My kids have a great book Zen Shorts, about Stillwater the panda bear and his three new friends Michael, Addy and Karl. Stillwater shares a story with each child based on a typical issue they are dealing with. For Karl, it’s anger at his older brother Michael over various slights and bossings around.

Stillwater relates the story of an elder and younger monks’ journey in China. At one point the older monk stops to help a wealthy lady across the street. She is haughty and ungrateful for the help. Hours of brooding later, the younger monk says to the elder, “That woman back there was very selfish and rude, but you picked her up on your back and carried her! Then she didn’t even thank you!”

The elder monk’s reply? “I set her down hours ago. Why are you still carrying her?”

Hanging on to anger isn’t effective in the long term. It may motivate you in the short term, but probably not to a useful outcome. It also diverts attention from your own journey.

I’m not saying don’t be frustrated or get upset. These are normal human emotions. You need to learn to control them and help them empower you.

Why are you angry?

First, think about what is making you angry.

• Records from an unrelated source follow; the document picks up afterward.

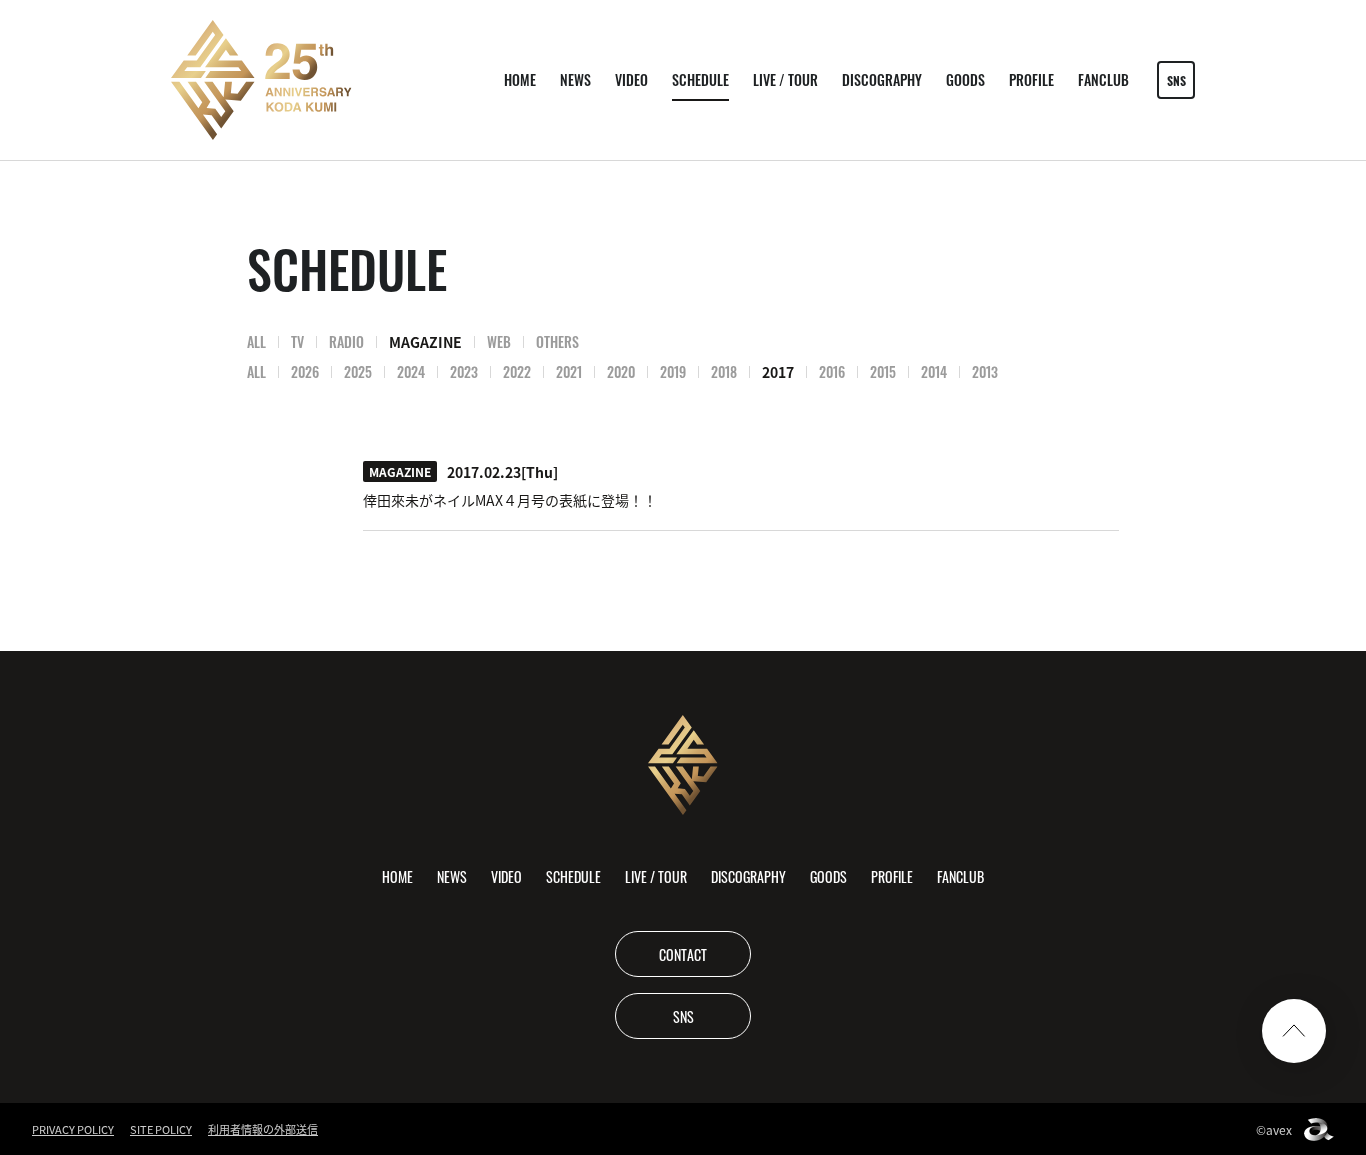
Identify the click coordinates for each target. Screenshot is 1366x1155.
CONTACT (683, 954)
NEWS (575, 79)
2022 (517, 371)
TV (297, 341)
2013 (985, 371)
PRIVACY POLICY (73, 1129)
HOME (520, 79)
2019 (673, 371)
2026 (305, 371)
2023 (464, 371)
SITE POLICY (161, 1129)
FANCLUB (1103, 79)
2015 (883, 371)
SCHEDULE (700, 79)
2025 (358, 371)
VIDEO (631, 79)
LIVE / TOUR (785, 79)
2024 (411, 371)
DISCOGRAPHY (882, 79)
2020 (621, 371)
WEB (499, 341)
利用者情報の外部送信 (263, 1129)
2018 (724, 371)
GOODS (965, 79)
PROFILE (1031, 79)
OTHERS (557, 341)
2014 (934, 371)
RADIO (346, 341)
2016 (832, 371)
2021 (569, 371)
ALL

Is it a personal slight, unjust treatment of others, poor performance of a work group or individual? Context matters.

How do I deal with it?

Did someone hurt your feelings or embarrass you? DON’T respond in anger.  Most of the time, the clever retort or blunt email will come back to haunt you. Try to develop a thicker skin. You need to learn to control how you reveal your emotions. Manage them or they’ll manage you.

1 – Vent. As a venting mechanism (because we need help letting it go), I try to do two things. One, have a good friend you can let it rip with to get it off your chest. I’ve peeled wallpaper off the walls of conference rooms sharing frustrations with some of my close colleagues. Then I try to put it in a box and tuck it away. Catharsis is good if it moves you forward.

Another strategy is making sure you’re exercising and in decent health. My ability to regulate my mood and patience is greatly improved when I’m exercising.  A long run or time on the elliptical runner help me think clearly and let the endorphins go.

2 – Do something about it. Frustrated because something is unjust or a work situation is bad? Work to make it better, rather than simply ranting and becoming a crank.  Nobody likes the “angry” person. Be useful and channel your frustrations into action.

I am also not saying “turn the other cheek” or ignore people if they are trying to attack you. But responding angrily will go badly. Respond coolly and be disciplined in how you manage the situation. In Godfather terms, be Michael, not Sonny. He dies shot up in a toll booth because he was a hot head.

I’ve heard it called “personal mastery”. Whatever you call it, get it.

As the buddha said:

“You will not be punished for your anger, you will be punished by your anger.”